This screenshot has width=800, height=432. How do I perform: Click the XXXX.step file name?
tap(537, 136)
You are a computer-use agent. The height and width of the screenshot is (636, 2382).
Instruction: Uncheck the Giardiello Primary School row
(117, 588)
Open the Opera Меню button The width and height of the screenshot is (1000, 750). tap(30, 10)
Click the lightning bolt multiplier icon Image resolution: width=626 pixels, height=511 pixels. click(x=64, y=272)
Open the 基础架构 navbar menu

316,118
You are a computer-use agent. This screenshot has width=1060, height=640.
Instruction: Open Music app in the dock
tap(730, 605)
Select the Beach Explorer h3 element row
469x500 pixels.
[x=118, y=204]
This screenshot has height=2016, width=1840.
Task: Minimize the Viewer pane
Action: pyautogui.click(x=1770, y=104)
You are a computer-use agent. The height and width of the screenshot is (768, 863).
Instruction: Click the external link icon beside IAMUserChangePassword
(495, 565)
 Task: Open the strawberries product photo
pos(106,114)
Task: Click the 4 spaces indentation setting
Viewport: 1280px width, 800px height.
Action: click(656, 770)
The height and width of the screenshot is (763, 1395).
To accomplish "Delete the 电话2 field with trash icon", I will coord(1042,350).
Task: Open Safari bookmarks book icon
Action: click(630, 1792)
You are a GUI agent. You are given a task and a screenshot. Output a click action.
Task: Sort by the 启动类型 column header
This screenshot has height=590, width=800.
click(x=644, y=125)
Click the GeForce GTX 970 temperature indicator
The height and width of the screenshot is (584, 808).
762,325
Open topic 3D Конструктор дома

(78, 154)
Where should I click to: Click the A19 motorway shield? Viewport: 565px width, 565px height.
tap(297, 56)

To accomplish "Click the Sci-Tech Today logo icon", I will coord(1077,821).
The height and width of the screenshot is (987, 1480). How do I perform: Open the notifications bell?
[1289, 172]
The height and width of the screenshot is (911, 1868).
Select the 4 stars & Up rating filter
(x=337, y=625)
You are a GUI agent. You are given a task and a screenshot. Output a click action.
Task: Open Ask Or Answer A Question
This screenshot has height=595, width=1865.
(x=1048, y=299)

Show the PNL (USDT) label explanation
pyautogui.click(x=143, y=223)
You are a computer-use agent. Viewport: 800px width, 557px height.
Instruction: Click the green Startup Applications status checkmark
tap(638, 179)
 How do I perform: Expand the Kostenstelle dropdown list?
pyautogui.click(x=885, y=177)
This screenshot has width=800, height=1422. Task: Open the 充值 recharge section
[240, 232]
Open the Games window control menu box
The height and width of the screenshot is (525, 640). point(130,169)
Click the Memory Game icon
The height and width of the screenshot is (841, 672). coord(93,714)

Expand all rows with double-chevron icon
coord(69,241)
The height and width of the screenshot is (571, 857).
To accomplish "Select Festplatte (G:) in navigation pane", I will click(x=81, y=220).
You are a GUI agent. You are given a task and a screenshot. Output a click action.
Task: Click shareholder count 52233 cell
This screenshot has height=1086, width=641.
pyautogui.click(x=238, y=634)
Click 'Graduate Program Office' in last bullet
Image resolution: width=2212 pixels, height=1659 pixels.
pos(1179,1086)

★ ★ ★ ★ ★

** About this exercise **
Write the data out again. Match it word for word.

** Worked solution **
This screenshot has width=800, height=432. How do I perform: Click the XXXX.step file name?
tap(537, 136)
You are a computer-use agent. The height and width of the screenshot is (636, 2382).
Instruction: Uncheck the Giardiello Primary School row
(117, 588)
Open the Opera Меню button The width and height of the screenshot is (1000, 750). tap(30, 10)
Click the lightning bolt multiplier icon Image resolution: width=626 pixels, height=511 pixels. click(x=64, y=272)
Open the 基础架构 navbar menu

316,118
You are a computer-use agent. This screenshot has width=1060, height=640.
Instruction: Open Music app in the dock
tap(730, 605)
Select the Beach Explorer h3 element row
469x500 pixels.
[x=118, y=204]
This screenshot has height=2016, width=1840.
Task: Minimize the Viewer pane
Action: pyautogui.click(x=1770, y=104)
You are a computer-use agent. The height and width of the screenshot is (768, 863).
Instruction: Click the external link icon beside IAMUserChangePassword
(495, 565)
 Task: Open the strawberries product photo
pos(106,114)
Task: Click the 4 spaces indentation setting
Viewport: 1280px width, 800px height.
Action: click(656, 770)
The height and width of the screenshot is (763, 1395).
To accomplish "Delete the 电话2 field with trash icon", I will coord(1042,350).
Task: Open Safari bookmarks book icon
Action: click(630, 1792)
You are a GUI agent. You are given a task and a screenshot. Output a click action.
Task: Sort by the 启动类型 column header
This screenshot has height=590, width=800.
click(x=644, y=125)
Click the GeForce GTX 970 temperature indicator
The height and width of the screenshot is (584, 808).
762,325
Open topic 3D Конструктор дома

(78, 154)
Where should I click to: Click the A19 motorway shield? Viewport: 565px width, 565px height.
tap(297, 56)

To accomplish "Click the Sci-Tech Today logo icon", I will coord(1077,821).
The height and width of the screenshot is (987, 1480). How do I perform: Open the notifications bell?
[1289, 172]
The height and width of the screenshot is (911, 1868).
Select the 4 stars & Up rating filter
(x=337, y=625)
You are a GUI agent. You are given a task and a screenshot. Output a click action.
Task: Open Ask Or Answer A Question
This screenshot has height=595, width=1865.
(x=1048, y=299)

Show the PNL (USDT) label explanation
pyautogui.click(x=143, y=223)
You are a computer-use agent. Viewport: 800px width, 557px height.
Instruction: Click the green Startup Applications status checkmark
tap(638, 179)
 How do I perform: Expand the Kostenstelle dropdown list?
pyautogui.click(x=885, y=177)
This screenshot has width=800, height=1422. Task: Open the 充值 recharge section
[240, 232]
Open the Games window control menu box
The height and width of the screenshot is (525, 640). point(130,169)
Click the Memory Game icon
The height and width of the screenshot is (841, 672). coord(93,714)

Expand all rows with double-chevron icon
coord(69,241)
The height and width of the screenshot is (571, 857).
To accomplish "Select Festplatte (G:) in navigation pane", I will click(x=81, y=220).
You are a GUI agent. You are given a task and a screenshot. Output a click action.
Task: Click shareholder count 52233 cell
This screenshot has height=1086, width=641.
pyautogui.click(x=238, y=634)
Click 'Graduate Program Office' in last bullet
Image resolution: width=2212 pixels, height=1659 pixels.
pos(1179,1086)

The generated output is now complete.